Scientific Correspondent, BBC News

Smithsonian the Image is the artist's impression of the ancient winged reptiles that scientists found in a place that was a river bed of 200 million years ago. The image depicts a creature with a long, pointed jaw and wings folded on the side. It is a dipped nail immersed in the water of the river and seems to have caught a small amphibian in his mouth.  Smithsonian

The new pterosaur is called eotepphradactylus mcintireae, which means “goddess with dawn on ashes”

Scientists have discovered a new type of pterosaurus – a flying reptile that rises above dinosaurs more than 200 million years ago.

The jaw of the ancient reptile was discovered in Arizona in 2011, but modern scanning techniques have already revealed details showing that it belongs to a appearance new to science.

The research team, led by scientists at the Smithsonian National Museum of Natural History in Washington, called the creature Eotepphradactylus mcintireae, which means “goddess with ash-wing”.

This is a reference to volcanic ash that helped preserve your bones in an ancient river bed.

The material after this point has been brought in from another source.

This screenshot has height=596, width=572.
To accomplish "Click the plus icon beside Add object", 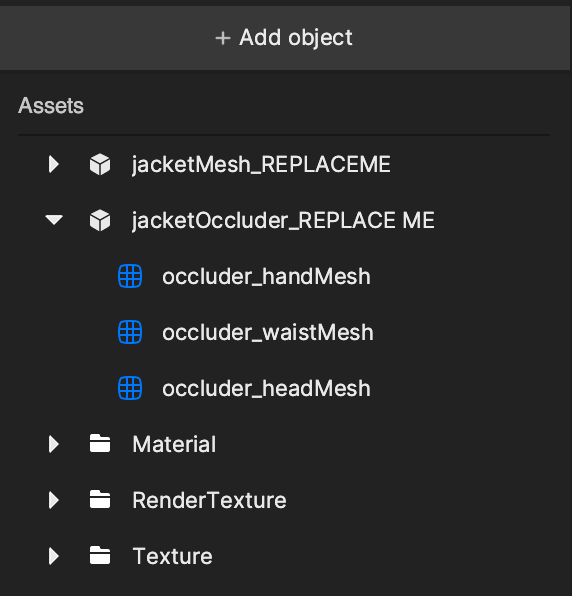I will [x=223, y=38].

The Suzanne Mcintire image shows a piece of rock that has a pink tinge. There is a fossilized bone in the rock. This is the elongated jaw of being - the newly discovered type of flying reptile. There is clearly a number of teeth embedded in the jaw bone. Suzanne mcintire

The jaw of the pterosaur with the size of the seagull is preserved on a scale of 209 million year old rock

Details of the discovery are Posted in the magazine Proceedings of the National Academy of SciencesS

About 209 million years old, it is thought to be the worst pterosaur located in North America.

“The bones of triaxial pterosaurs are small, thin and often hollow, so they are destroyed before they are fossilized,” explained Dr. Cligman.

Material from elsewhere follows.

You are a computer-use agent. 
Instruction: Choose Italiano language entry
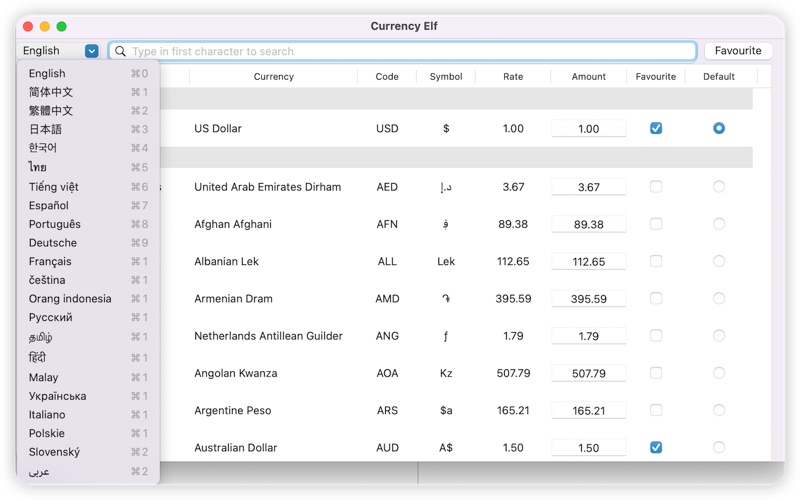tap(47, 414)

The site of this discovery is a fossil bed in a desert landscape on an ancient rock in the national park in the fossilized forests.

More than 200 million years ago, this place was a river bed and layers of sediments gradually caught and preserved bones, flakes and other evidence of life at the time.

The river passed through the central region of what was the supercontinent of Pangea, which was formed by all earth land.

The jaw of the pterosaurus is just one part of a collection of fossils found in the same place, including bones, teeth, fish flakes and even fossilized PUs (also known as Copralitis).

Dr. Cligman said: “Our ability to recognize pterosaver bones in (these ancient) river deposits suggests that there may be other similar terms of triaki rocks around the world, which can also preserve pterosaur bones.”

Ben Cligman The image shows a large, pink rock formation with a group of scientists working on the rock. The site is in Arizona, where rock formations, which are more than 200 million years old, have retained and dug the remains of animals. Ben Cligman

The ancient bone bed is in the national park in the fossilized forests, Arizona

Studying the teeth of the pterosaurus also provided clues for what would eat the wing in the spindle size reptiles.

“They have an unusually high degree of wear on their advice,” explained Dr. Cligman. Assuming that this pterosaur feeds on something with hard parts of the body. ”

The most common prey, he told the BBC News, are primitive fish that would be covered with bony armor.

Scientists say the site of the discovery has retained a “momentary photo” of an ecosystem, where groups of animals that have now disappeared, including giant amphibians and ancient armored relatives from crocodile living along with animals that we could recognize today, including frogs and turtles.

This fossil bed, said Dr. Cligman, has retained evidence of an evolutionary “transition” 200 million years ago.

“We see groups that flourish later, living along with older animals that (not) pursue it along the Triassic.

“The fossil beds like these allow us to find that all these animals actually live together.”